During 2002-2004, the Finnish Competition Authority investigated the National Road Administration, seven construction companies, and their trade association for bid-rigging road asphalt projects over an eight-year period. According to the FCA, affected sales were about $2.17 billion. The FCA considered the companies and their association guilty of illegal cooperation in bidding, allocation of markets, exchange of sensitive business information, and preventing entry of new suppliers, but did not press charges against the NRA because of lack of evidence.

In 2004, the FCA proposed to the Market Court a fine of EUR 92 million ($122 million), of which the cartel’s leader Lemminkäinen Oyj was to pay 70 percent.
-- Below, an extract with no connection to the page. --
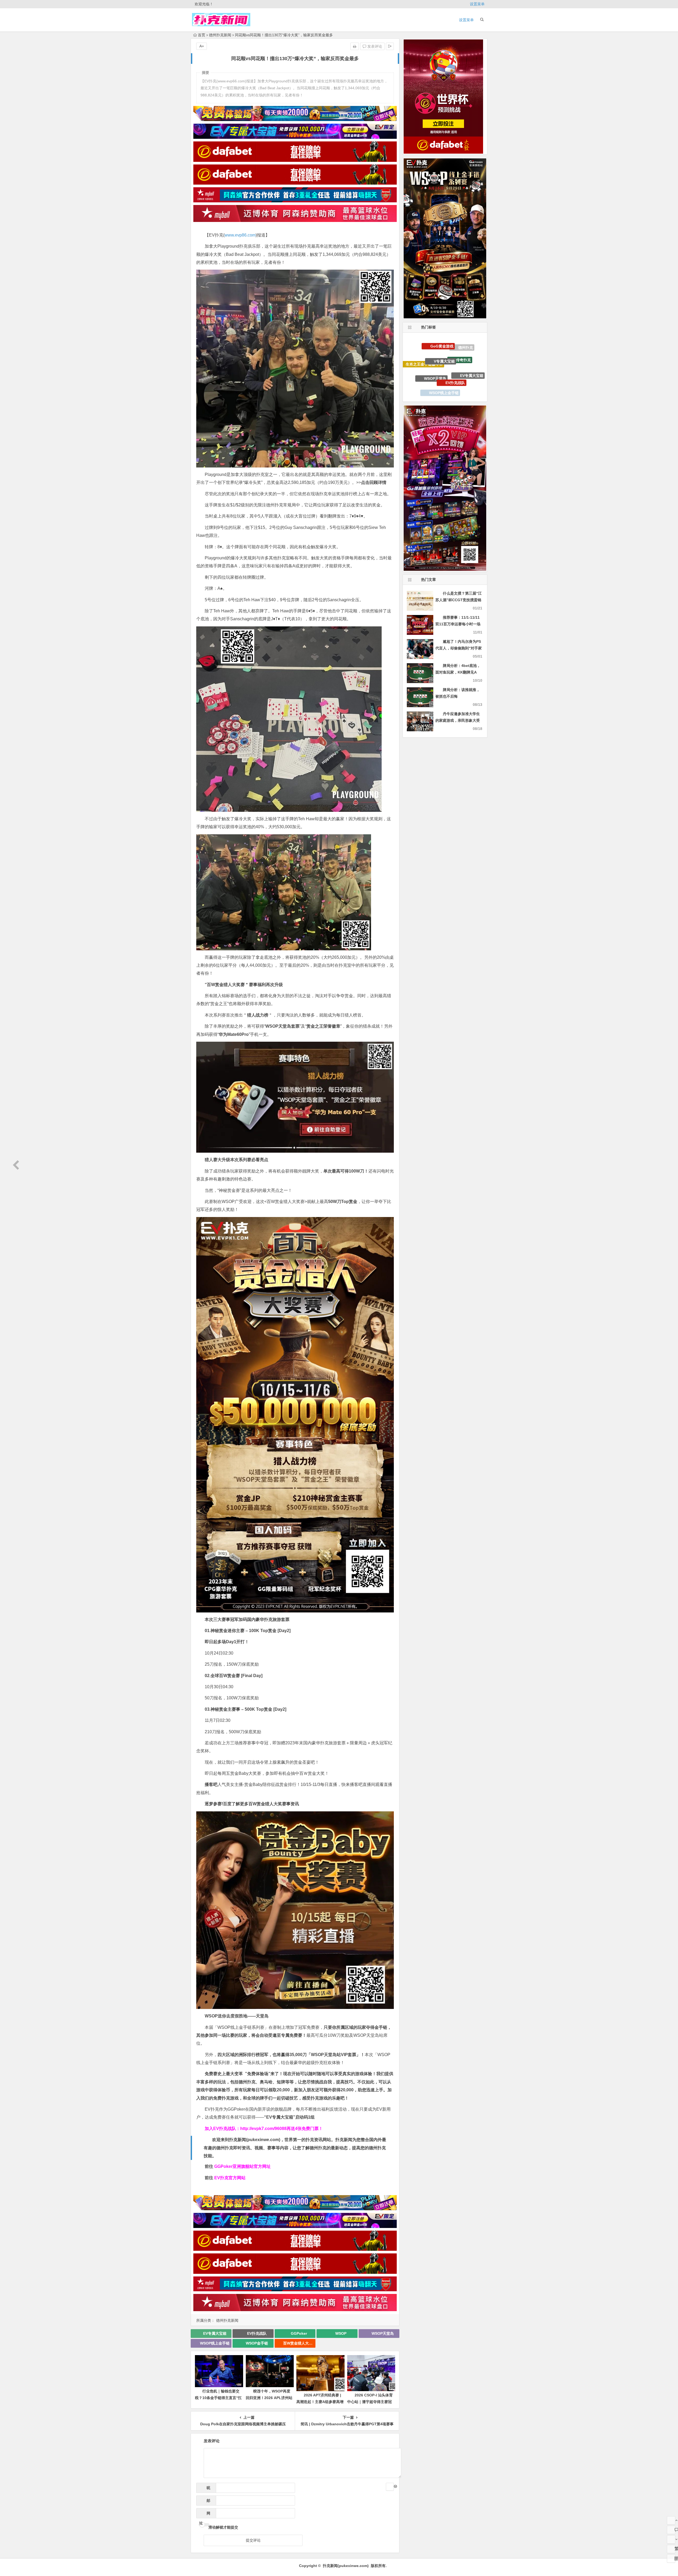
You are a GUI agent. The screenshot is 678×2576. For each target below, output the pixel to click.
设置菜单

Three years later that court issued a decision that severely reduced the proposed fines, but it was overruled by the Supreme Administrative Court in late 2009, which imposed fines of EUR 82.6 million ($124 million), of which Lemminkäinen Oyj was to pay 82 percent. These are by far the highest antitrust fines in Finland’s history.

After the Supreme Administrative Court’s judgment, an antitrust damages trial ensued in the Helsinki District Court in which the State of Finland and 40 cities and towns made claims of EUR 120 million against the privately owned construction companies. The ensuing trial was by many measures the largest civil proceeding ever seen in Finland’s courts.The District Court’s decision of November 28, 2013 is the first cartel antitrust damages judgment in the history of Finland.